■ TASK DIRECTIONS: Omit every image, and transcribe the remaining entries exactly as given.

Dataset entries:
————————
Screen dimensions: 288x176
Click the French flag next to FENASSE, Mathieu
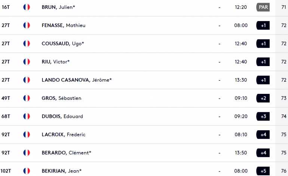27,25
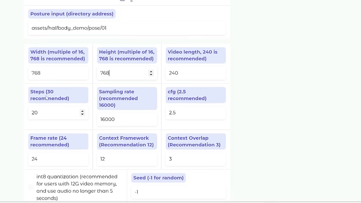Viewport: 361px width, 203px height.
Task: Focus the cfg 2.5 input box
Action: click(196, 112)
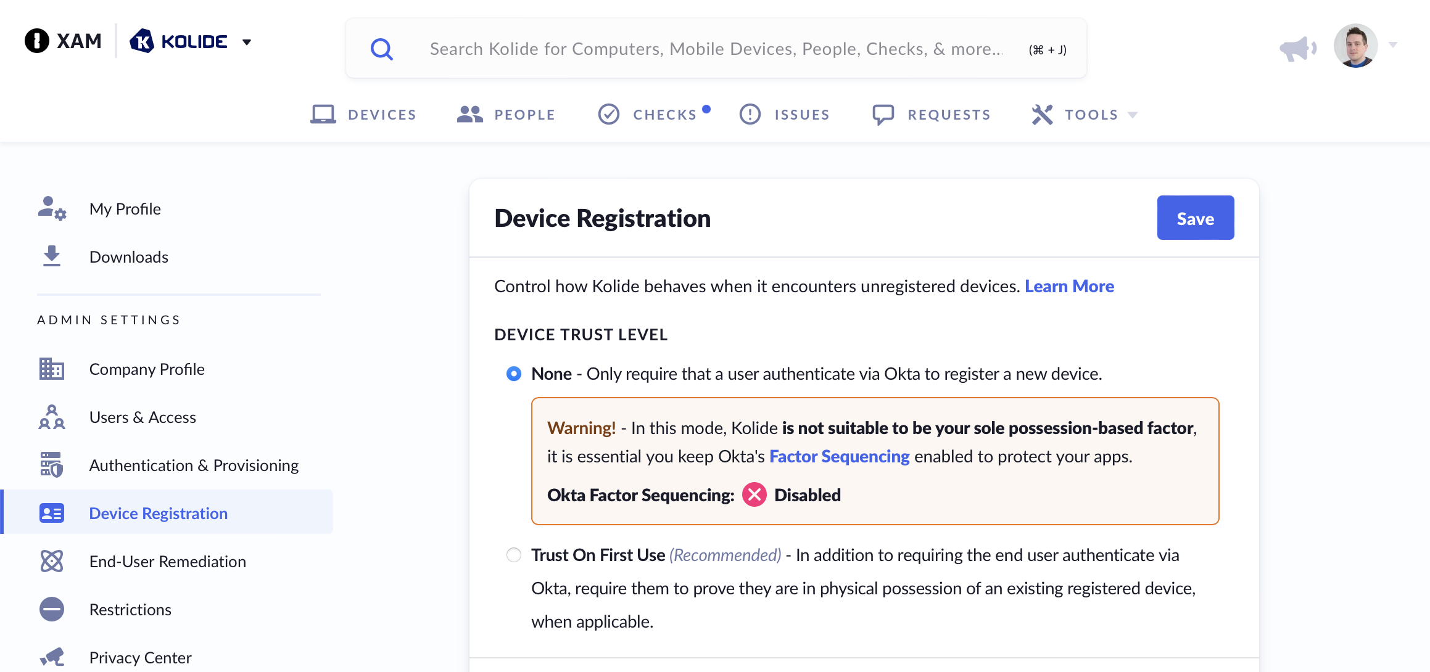The image size is (1430, 672).
Task: Follow the Factor Sequencing link
Action: tap(839, 456)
————————
■ WRITTEN RESPONSE:
Screen dimensions: 288x176
Click the French flag next to FENASSE, Mathieu
27,25
Viewport: 361px width, 203px height.
Task: Focus the cfg 2.5 input box
Action: click(196, 112)
The image size is (1430, 672).
Task: Follow the Factor Sequencing link
Action: tap(839, 456)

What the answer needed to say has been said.